5 steps to take on low-risk property developments

By Sasha Karen 11 July 2018 | 1 minute read

If you ever want to step up your property investment and attempt property development, here’s five steps to start on your way with low-risk, small-scale developments.

low-risk property developments, steps to take, development

Going from property investment to becoming a developer might seem like too large of a leap for some, but there are strategies in place according to DG Institute’s Dominique Grubisa that first time developers can use in order to get started with a development.

1. Location

According to DG Institute founder Dominique Grubisa, the first step new developers need to do is to find the right location, which should be located near public transport and shopping centres.

“Conduct thorough research to find the right site which is based in a good location, ideally within close proximity of public transport and shopping centres,” Ms Grubisa said.
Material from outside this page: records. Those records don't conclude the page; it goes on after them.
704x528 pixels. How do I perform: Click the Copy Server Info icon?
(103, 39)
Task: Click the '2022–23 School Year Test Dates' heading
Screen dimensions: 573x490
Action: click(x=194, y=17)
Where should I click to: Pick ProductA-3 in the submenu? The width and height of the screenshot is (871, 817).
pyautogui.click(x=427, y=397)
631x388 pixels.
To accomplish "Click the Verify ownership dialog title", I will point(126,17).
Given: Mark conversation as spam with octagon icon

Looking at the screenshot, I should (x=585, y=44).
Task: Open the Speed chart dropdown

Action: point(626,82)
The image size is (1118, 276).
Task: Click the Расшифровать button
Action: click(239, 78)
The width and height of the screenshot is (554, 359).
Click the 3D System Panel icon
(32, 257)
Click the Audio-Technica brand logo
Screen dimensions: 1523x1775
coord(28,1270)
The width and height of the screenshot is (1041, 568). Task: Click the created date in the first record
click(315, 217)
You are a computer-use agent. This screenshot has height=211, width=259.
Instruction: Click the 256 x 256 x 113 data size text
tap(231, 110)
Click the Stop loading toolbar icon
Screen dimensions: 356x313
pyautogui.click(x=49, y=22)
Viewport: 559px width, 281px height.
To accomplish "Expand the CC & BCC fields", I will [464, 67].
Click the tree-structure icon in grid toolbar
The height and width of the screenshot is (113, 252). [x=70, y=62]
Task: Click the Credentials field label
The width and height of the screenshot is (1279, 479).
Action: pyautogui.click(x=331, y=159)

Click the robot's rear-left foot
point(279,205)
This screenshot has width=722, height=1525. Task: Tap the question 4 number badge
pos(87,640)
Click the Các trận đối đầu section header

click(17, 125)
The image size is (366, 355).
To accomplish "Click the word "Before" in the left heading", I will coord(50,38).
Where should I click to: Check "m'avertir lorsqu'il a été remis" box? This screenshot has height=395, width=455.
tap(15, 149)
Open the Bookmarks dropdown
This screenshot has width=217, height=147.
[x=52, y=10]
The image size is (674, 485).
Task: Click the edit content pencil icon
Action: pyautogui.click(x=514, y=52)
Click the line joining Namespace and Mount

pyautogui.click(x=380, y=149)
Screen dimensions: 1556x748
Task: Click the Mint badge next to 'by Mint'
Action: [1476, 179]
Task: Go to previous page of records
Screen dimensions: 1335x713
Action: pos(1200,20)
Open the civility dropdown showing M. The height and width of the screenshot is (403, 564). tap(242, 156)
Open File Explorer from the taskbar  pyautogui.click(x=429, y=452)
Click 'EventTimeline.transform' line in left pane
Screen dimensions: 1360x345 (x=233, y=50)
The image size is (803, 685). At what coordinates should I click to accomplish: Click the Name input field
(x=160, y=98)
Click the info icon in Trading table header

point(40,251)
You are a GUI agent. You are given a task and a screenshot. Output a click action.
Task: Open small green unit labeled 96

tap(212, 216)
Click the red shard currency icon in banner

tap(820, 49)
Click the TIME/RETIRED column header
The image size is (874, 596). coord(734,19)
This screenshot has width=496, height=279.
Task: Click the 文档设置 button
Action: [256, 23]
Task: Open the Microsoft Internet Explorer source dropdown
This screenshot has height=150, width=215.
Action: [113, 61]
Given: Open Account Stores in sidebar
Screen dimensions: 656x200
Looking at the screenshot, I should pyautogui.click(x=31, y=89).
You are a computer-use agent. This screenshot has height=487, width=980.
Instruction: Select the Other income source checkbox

“The traditional approach to finding the right site can be quite time-consuming with inspections, looking at open houses and driving around to get a feel of the area. Fortunately, the technological advancements of the digital age has removed guess work and trial and error while also saving time.”


These advancements, available through apps, include such examples such as Cordell and Block Brief; Ms Grubsia recommended both, and said the former can filter information and access to experts, while the latter is a database of development sites, zoning data, council records and rezoning efforts.

2. Budgeting

Like with anything in life, knowing how much money you need for a development is a vital point; the less money, the better, Ms Grubsia said.

“Make sure to structure the deal — as investors will pay for this. For example, look into option agreements which is the right to buy a property without an obligation to do so. The seller has to sell property to you within a period of time and you can go to the council for approvals without being out-of-pocket. Anything is possible with the knowledge to do it,” she said.

“In particular, knowledge of development and law can give you more options and opportunities for profit. There is the option to sell property off a development plan, without the development application and still make money. It is a safer option than taking all the risk, building and hoping buyers will be there at the end of it all.”

3. Secure finances

After you know how much money that needs to be spent, the next step is then actually securing that money.

“There are no rules in commercial space for property development. There is discretionary lending available with banks. Therefore, ensure the loaning proposal is presented correctly to secure finance,” she said.

4. Subdivision

“One common misconception is that to make money from property development, you need to build. However, that’s not true. A subdivision is one of the most effective small development strategies and you don’t even need to wear a hard hat.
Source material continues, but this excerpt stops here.